## Given instruction
Convert the material below, starting at the line containing "Given: Expand sidebar" and ending at the line containing "Action: pyautogui.click(x=130, y=435)", into a JSON list of strings with one string per line, skipping blank lines.

## Dataset entries
○ ○ ○

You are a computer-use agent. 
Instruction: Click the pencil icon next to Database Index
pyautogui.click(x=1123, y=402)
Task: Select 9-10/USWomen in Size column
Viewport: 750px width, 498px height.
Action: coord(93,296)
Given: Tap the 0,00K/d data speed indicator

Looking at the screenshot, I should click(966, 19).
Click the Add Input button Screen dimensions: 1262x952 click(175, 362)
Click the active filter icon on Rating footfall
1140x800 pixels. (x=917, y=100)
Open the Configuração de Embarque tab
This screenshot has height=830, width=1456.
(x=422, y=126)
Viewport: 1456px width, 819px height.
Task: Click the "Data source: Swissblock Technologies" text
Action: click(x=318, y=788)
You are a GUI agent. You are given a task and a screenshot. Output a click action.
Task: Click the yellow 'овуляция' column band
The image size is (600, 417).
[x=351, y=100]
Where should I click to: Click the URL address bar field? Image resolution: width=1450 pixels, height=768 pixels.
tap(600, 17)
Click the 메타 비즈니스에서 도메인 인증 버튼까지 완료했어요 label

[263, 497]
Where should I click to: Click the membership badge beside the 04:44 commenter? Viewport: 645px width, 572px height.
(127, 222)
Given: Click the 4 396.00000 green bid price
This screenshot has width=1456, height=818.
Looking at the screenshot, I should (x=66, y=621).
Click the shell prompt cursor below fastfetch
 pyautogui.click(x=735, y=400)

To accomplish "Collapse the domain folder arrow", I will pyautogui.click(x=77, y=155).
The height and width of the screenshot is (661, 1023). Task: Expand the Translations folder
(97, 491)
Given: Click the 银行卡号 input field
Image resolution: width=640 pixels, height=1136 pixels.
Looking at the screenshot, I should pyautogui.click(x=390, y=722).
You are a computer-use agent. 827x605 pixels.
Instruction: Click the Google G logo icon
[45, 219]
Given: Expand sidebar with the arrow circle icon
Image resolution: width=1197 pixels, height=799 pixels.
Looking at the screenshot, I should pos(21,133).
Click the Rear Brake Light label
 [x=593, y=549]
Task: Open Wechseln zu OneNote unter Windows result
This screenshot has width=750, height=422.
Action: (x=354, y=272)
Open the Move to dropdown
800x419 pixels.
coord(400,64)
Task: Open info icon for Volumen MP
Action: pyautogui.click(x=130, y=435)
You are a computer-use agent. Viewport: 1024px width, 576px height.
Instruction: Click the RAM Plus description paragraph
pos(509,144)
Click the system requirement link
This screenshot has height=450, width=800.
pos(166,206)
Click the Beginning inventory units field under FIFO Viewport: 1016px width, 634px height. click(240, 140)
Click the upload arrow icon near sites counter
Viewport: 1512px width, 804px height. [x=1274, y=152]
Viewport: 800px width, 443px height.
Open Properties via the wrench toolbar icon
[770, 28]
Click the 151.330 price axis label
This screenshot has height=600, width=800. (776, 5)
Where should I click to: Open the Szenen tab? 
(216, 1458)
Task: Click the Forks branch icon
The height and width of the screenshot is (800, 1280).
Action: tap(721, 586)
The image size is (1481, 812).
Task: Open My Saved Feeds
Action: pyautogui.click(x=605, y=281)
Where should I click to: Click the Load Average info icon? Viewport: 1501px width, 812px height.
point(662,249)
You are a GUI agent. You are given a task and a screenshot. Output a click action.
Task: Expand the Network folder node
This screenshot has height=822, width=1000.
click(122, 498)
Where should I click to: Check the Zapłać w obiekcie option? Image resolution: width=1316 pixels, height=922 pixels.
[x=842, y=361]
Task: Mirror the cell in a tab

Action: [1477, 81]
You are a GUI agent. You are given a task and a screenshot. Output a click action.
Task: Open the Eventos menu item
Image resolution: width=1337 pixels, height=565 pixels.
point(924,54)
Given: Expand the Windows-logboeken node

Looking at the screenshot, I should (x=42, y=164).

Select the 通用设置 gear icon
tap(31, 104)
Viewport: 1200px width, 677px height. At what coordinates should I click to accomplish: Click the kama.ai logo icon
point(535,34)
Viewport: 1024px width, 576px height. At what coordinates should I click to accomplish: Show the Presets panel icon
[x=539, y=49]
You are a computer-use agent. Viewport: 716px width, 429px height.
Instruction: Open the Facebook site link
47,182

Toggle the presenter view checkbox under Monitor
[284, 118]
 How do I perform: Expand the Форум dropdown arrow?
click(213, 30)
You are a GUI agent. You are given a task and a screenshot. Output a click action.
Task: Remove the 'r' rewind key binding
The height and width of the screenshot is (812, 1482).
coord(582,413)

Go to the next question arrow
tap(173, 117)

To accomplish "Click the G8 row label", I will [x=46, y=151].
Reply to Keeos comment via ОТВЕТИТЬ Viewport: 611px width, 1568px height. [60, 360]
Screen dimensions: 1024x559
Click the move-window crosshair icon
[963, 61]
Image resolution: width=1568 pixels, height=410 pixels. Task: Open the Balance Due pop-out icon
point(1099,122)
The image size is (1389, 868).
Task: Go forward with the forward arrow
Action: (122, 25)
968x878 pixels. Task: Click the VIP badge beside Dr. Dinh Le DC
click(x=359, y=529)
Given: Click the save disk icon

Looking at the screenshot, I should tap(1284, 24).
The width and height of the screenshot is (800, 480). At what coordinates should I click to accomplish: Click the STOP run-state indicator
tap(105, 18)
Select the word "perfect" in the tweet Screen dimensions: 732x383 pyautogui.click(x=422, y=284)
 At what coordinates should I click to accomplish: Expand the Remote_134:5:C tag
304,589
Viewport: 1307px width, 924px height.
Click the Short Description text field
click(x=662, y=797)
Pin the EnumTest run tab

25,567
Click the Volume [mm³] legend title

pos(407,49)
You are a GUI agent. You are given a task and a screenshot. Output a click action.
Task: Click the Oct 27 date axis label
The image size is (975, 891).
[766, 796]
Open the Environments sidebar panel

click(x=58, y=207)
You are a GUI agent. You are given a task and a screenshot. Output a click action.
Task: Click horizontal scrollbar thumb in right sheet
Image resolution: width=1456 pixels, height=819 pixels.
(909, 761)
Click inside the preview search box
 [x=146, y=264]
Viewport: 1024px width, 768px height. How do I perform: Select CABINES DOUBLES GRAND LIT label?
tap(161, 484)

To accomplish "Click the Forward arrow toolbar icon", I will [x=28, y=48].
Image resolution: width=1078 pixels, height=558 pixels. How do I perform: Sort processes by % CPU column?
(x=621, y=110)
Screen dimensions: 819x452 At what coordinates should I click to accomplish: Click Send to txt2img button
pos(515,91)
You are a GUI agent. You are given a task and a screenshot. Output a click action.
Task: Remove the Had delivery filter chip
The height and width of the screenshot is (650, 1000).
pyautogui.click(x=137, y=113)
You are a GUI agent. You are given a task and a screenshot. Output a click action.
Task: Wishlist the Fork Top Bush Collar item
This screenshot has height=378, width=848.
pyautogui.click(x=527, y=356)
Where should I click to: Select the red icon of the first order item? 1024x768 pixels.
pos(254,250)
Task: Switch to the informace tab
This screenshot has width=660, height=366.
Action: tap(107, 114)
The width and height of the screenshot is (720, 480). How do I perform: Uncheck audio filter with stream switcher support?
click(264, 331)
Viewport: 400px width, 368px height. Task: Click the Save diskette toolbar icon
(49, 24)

○ ○ ○

## Result of this task
[
  "Given: Expand sidebar with the arrow circle icon",
  "Image resolution: width=1197 pixels, height=799 pixels.",
  "Looking at the screenshot, I should pos(21,133).",
  "Click the Rear Brake Light label",
  " [x=593, y=549]",
  "Task: Open Wechseln zu OneNote unter Windows result",
  "This screenshot has width=750, height=422.",
  "Action: (x=354, y=272)",
  "Open the Move to dropdown",
  "800x419 pixels.",
  "coord(400,64)",
  "Task: Open info icon for Volumen MP",
  "Action: pyautogui.click(x=130, y=435)"
]